* _About this task_
Would you return exactly the lines running from the one with "Track package for" to the bottom of the listing below, and no others?

═════ The data ═════

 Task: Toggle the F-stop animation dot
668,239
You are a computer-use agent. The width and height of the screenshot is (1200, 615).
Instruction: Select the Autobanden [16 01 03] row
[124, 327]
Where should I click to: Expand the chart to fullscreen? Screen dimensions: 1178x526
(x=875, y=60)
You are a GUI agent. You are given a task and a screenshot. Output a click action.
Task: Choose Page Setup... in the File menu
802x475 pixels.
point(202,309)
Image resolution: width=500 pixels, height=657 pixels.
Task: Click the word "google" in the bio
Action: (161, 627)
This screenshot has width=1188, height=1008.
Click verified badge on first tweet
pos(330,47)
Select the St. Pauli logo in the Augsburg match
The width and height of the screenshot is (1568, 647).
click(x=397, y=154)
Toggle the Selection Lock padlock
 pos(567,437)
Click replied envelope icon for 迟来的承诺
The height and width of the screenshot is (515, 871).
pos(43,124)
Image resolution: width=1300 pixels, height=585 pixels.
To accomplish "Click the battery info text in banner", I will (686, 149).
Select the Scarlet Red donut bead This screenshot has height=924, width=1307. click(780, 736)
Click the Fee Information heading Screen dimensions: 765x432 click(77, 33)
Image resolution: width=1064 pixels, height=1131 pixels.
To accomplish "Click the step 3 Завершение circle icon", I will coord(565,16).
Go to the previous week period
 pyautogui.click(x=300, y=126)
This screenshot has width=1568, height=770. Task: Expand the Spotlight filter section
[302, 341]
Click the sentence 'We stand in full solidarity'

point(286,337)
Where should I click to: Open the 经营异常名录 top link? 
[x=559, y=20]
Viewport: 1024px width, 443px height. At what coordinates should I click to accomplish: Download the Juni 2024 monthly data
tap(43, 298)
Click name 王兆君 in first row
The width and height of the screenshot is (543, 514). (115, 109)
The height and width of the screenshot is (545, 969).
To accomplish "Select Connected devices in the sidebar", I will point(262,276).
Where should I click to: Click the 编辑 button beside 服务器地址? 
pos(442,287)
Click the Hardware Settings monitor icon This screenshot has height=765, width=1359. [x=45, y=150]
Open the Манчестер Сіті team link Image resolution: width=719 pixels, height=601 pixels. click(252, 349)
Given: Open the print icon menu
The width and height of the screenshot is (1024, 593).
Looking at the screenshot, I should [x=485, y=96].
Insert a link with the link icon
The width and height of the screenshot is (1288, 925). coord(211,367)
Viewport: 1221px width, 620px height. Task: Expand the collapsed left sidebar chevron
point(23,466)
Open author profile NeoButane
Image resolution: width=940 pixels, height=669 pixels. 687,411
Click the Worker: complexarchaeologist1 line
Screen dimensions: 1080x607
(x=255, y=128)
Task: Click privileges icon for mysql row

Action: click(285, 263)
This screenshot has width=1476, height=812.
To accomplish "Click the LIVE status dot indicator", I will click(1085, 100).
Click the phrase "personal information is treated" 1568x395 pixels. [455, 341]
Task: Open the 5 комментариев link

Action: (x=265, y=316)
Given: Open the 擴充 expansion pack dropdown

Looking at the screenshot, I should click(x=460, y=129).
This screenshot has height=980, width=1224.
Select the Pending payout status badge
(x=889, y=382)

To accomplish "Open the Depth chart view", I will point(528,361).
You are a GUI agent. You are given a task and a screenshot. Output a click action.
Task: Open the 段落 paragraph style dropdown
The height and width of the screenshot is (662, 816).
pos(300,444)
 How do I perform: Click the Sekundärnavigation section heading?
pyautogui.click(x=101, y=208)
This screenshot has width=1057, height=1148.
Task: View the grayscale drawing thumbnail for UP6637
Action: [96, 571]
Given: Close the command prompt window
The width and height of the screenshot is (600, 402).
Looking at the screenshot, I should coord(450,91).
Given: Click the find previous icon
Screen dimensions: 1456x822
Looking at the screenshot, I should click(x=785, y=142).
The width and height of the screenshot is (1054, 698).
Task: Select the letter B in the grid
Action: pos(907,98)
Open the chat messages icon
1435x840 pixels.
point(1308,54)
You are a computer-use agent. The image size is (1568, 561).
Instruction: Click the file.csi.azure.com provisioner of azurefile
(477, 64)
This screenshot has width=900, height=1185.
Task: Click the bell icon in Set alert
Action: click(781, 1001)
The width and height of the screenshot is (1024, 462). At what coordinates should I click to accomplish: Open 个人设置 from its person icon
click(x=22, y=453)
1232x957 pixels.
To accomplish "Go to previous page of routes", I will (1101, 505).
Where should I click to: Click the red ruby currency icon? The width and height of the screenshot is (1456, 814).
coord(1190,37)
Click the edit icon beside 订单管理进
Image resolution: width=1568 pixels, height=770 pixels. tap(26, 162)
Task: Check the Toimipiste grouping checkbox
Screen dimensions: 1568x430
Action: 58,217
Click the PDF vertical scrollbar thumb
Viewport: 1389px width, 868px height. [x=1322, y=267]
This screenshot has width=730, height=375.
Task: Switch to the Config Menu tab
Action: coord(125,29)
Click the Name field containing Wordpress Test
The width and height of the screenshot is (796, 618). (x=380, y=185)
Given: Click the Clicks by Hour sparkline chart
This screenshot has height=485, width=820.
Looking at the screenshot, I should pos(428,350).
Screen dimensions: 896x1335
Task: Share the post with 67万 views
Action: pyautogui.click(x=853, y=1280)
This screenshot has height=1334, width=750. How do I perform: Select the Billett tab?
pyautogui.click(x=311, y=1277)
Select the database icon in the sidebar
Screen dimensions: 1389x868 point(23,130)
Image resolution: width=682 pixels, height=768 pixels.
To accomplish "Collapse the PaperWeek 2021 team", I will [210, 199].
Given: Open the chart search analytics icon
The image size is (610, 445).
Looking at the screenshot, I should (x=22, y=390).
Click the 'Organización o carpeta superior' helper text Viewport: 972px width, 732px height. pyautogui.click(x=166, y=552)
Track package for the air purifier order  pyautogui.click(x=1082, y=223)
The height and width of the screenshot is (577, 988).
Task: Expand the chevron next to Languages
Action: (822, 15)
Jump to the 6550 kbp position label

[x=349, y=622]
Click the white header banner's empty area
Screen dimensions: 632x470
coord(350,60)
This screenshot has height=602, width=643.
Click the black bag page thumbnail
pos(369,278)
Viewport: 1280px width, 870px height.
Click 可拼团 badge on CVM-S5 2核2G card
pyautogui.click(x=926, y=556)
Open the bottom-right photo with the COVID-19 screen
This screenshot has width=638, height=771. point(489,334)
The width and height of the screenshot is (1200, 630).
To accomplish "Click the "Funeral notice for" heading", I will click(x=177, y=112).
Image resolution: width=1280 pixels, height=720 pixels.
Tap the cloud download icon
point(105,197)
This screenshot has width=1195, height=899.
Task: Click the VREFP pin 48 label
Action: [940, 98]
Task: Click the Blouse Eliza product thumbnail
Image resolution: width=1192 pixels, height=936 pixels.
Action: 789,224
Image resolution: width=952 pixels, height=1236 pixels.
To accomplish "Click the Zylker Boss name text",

═════

* _Solution to the problem_
Track package for the air purifier order  pyautogui.click(x=1082, y=223)
The height and width of the screenshot is (577, 988).
Task: Expand the chevron next to Languages
Action: (822, 15)
Jump to the 6550 kbp position label

[x=349, y=622]
Click the white header banner's empty area
Screen dimensions: 632x470
coord(350,60)
This screenshot has height=602, width=643.
Click the black bag page thumbnail
pos(369,278)
Viewport: 1280px width, 870px height.
Click 可拼团 badge on CVM-S5 2核2G card
pyautogui.click(x=926, y=556)
Open the bottom-right photo with the COVID-19 screen
This screenshot has width=638, height=771. point(489,334)
The width and height of the screenshot is (1200, 630).
To accomplish "Click the "Funeral notice for" heading", I will click(x=177, y=112).
Image resolution: width=1280 pixels, height=720 pixels.
Tap the cloud download icon
point(105,197)
This screenshot has width=1195, height=899.
Task: Click the VREFP pin 48 label
Action: [940, 98]
Task: Click the Blouse Eliza product thumbnail
Image resolution: width=1192 pixels, height=936 pixels.
Action: 789,224
Image resolution: width=952 pixels, height=1236 pixels.
To accomplish "Click the Zylker Boss name text",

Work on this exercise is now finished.